-- Opening Marker --

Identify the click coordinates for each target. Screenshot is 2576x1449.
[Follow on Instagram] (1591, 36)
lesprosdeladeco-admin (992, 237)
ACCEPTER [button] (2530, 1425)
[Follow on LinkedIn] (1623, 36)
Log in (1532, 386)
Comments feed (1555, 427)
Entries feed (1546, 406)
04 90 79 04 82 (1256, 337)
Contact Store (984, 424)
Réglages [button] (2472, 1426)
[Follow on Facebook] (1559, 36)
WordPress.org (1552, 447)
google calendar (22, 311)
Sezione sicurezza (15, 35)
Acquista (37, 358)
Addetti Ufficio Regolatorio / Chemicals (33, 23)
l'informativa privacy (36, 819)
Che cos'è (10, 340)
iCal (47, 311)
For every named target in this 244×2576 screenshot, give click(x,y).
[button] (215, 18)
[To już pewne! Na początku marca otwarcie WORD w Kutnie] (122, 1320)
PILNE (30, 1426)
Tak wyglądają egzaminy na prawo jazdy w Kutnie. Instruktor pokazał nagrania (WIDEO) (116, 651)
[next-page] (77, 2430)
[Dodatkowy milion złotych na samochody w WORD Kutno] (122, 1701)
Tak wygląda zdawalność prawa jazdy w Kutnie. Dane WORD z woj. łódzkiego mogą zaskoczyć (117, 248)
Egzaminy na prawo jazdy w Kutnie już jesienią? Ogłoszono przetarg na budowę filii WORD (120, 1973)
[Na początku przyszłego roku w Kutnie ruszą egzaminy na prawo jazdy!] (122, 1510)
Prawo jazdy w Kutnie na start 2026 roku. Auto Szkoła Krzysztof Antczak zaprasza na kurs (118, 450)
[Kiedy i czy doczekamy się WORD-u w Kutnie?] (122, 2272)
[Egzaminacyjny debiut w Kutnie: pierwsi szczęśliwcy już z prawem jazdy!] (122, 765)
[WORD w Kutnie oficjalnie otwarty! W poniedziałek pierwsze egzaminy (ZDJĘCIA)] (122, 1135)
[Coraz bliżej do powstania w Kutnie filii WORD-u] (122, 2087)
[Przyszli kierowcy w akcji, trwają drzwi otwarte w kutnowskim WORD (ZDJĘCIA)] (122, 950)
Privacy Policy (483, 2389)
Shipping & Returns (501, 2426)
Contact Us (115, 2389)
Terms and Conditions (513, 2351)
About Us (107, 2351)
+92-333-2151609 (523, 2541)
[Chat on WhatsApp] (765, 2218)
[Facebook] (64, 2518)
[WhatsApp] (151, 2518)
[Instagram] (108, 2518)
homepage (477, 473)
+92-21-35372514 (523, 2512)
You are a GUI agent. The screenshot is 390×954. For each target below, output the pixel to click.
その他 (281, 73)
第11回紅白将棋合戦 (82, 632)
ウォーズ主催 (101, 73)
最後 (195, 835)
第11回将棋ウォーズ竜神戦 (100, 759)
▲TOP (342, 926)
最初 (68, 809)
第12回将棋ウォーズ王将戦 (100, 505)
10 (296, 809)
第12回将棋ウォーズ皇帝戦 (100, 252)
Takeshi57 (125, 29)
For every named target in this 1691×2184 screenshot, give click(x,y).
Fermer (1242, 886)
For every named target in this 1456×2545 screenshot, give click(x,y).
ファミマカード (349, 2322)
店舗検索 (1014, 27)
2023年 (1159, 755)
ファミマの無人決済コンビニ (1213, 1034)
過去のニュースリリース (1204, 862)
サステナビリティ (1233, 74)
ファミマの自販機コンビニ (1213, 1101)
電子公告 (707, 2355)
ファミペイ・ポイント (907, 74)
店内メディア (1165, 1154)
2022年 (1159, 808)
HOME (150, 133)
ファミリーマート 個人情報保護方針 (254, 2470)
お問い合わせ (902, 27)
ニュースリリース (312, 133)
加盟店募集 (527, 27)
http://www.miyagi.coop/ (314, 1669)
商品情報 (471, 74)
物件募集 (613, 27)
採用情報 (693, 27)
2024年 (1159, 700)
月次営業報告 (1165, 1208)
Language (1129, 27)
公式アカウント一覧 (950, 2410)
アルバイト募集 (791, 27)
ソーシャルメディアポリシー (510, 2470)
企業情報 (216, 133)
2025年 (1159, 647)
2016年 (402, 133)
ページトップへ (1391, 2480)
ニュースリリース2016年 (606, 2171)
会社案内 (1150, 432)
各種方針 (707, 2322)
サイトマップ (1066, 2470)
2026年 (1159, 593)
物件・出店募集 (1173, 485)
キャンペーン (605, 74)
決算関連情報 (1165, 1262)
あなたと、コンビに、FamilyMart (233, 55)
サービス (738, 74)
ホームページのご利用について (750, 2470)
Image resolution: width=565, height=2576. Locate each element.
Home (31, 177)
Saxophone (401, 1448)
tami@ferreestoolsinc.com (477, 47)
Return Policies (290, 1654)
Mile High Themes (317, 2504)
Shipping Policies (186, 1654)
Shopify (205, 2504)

-- Closing Marker --

Your instructions:
Send back exactly the lines of the listing above starting at the one with "Che cos'è (10, 340)" and ending at the one with "[WORD w Kutnie", inclusive, and no others.

Answer for this exercise:
Che cos'è (10, 340)
iCal (47, 311)
For every named target in this 244×2576 screenshot, give click(x,y).
[button] (215, 18)
[To już pewne! Na początku marca otwarcie WORD w Kutnie] (122, 1320)
PILNE (30, 1426)
Tak wyglądają egzaminy na prawo jazdy w Kutnie. Instruktor pokazał nagrania (WIDEO) (116, 651)
[next-page] (77, 2430)
[Dodatkowy milion złotych na samochody w WORD Kutno] (122, 1701)
Tak wygląda zdawalność prawa jazdy w Kutnie. Dane WORD z woj. łódzkiego mogą zaskoczyć (117, 248)
Egzaminy na prawo jazdy w Kutnie już jesienią? Ogłoszono przetarg na budowę filii WORD (120, 1973)
[Na początku przyszłego roku w Kutnie ruszą egzaminy na prawo jazdy!] (122, 1510)
Prawo jazdy w Kutnie na start 2026 roku. Auto Szkoła Krzysztof Antczak zaprasza na kurs (118, 450)
[Kiedy i czy doczekamy się WORD-u w Kutnie?] (122, 2272)
[Egzaminacyjny debiut w Kutnie: pierwsi szczęśliwcy już z prawem jazdy!] (122, 765)
[WORD w Kutnie oficjalnie otwarty! W poniedziałek pierwsze egzaminy (ZDJĘCIA)] (122, 1135)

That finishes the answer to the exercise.